Born in the aftermath of the last great global pandemic, the Finlayson Cup survived the next one and will have one final go-around on its 100th anniversary before taking up residence in the Simcoe County Museum.
Known informally as “June Days” to its women participants, the annual golf tournament will open at Barrie Country Club on Thursday morning. Three more Thursday events will follow at Collingwood (Blue Mountain), Orillia (Couchiching) and Midland country clubs.
Starting in 1922 and aside from the war years and COVID, the Finlayson Cup has been awarded every year to the best team of women golfers of those four area clubs. It is one of the longest surviving club competitions anywhere, but this year will mark its final playing.
All four clubs have won their share of titles. Midland is the defending champion.
“It has spanned generations,” said Blue Mountain’s club captain, Melanie Parrack, “and is a really (unique) early example of women travelling around to play golf.”
Parrack (nee West) grew up in Barrie and now lives in Collingwood. In between, the retired principal lived in Toronto and played golf throughout her life, learning at Barrie Country Club when it was laid out over nine holes at Sunnidale Park.
Parrack’s late mother, Marg West, was a long-time BCC member who also participated in the Finlayson Cup.
Her idyllic childhood memories playing the game with her mom have given way to fond adult ones and the Finlayson Cup has been a consistent throughout. Learning the game, with all its joys, complexities, and frustrations has kept Parrack coming back.
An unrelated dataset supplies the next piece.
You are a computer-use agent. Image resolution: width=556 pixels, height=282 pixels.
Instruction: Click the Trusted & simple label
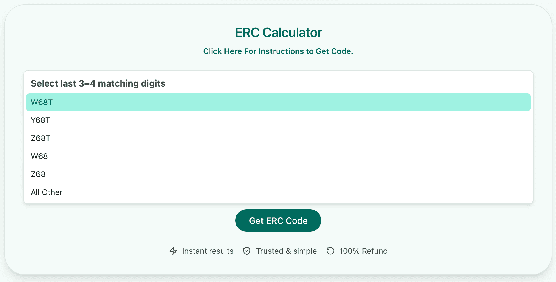(286, 251)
It’s a feeling every golfer, young and old, female and male, knows all too well.
“Golf is so many (wonderful) things,” said Parrack. “A golf course is just a great place to be even on a bad day (or) when you’re not playing well.”
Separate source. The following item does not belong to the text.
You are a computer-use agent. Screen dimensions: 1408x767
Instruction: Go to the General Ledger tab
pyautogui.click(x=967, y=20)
And for all the advances in equality in women’s sport, golf is one of few sports that can trace its roots back (almost) as far as men.
The game has evolved, thankfully, and the Finlayson Cup has its share of, well, interesting historical quirks. Old records detail women being chauffeured around the area each Thursday in June, a sign of privilege but also the prestige of playing in it.
There are no longer chauffeurs; mashies and niblicks are now proper irons, and persimmon woods are titanium.
Liquor laws have had a similar transformation.
Finlayson Cup participants often had to rely on the hospitality of the host club to nip off for a quick shower and change of clothes at members’ houses. A glorious, post-round cocktail would follow.
The 19th hole has not always been a thing, as hard as that is to imagine.
Fashion has changed as well. When women sit down in BCC’s charming clubhouse on Thursday for their post-round meal and beverages, they will be wearing the standard golf garb of the day, not the long, flowing skirts of yesteryear.
“Things have become more relaxed,” says the event’s historical record, which the museum in Midhurst will soon enshrine, along with its century-old trophy.
The tournament got its start when former Midland mayor William Finlayson recognized the importance of women playing the game. After serving as mayor, Finlayson commanded an artillery brigade in the First World War. A lawyer, he later became an MPP and a minister in Conservative governments of the day. Finlayson, who died in 1943, was likely doing what politicians do — looking for a little good press — but it also helped that his lands/forests ministry was loosely aligned with the turf requirements in golf.
So, why not keep going?
Well, the world is now a vastly different place. Women compete in sanctioned events in much the same way and frequency as men. Even in a work-from-home, wired world, younger players can’t take off four days in June. Golf has boomed, clubs have sprung up all over the area, province and country, which makes intra-club competition less viable.
It all makes the Finlayson Cup’s century-long run seem more remarkable.
So, paradoxically, progress sometimes means having to say goodbye. But not without one more shot at the brass ring.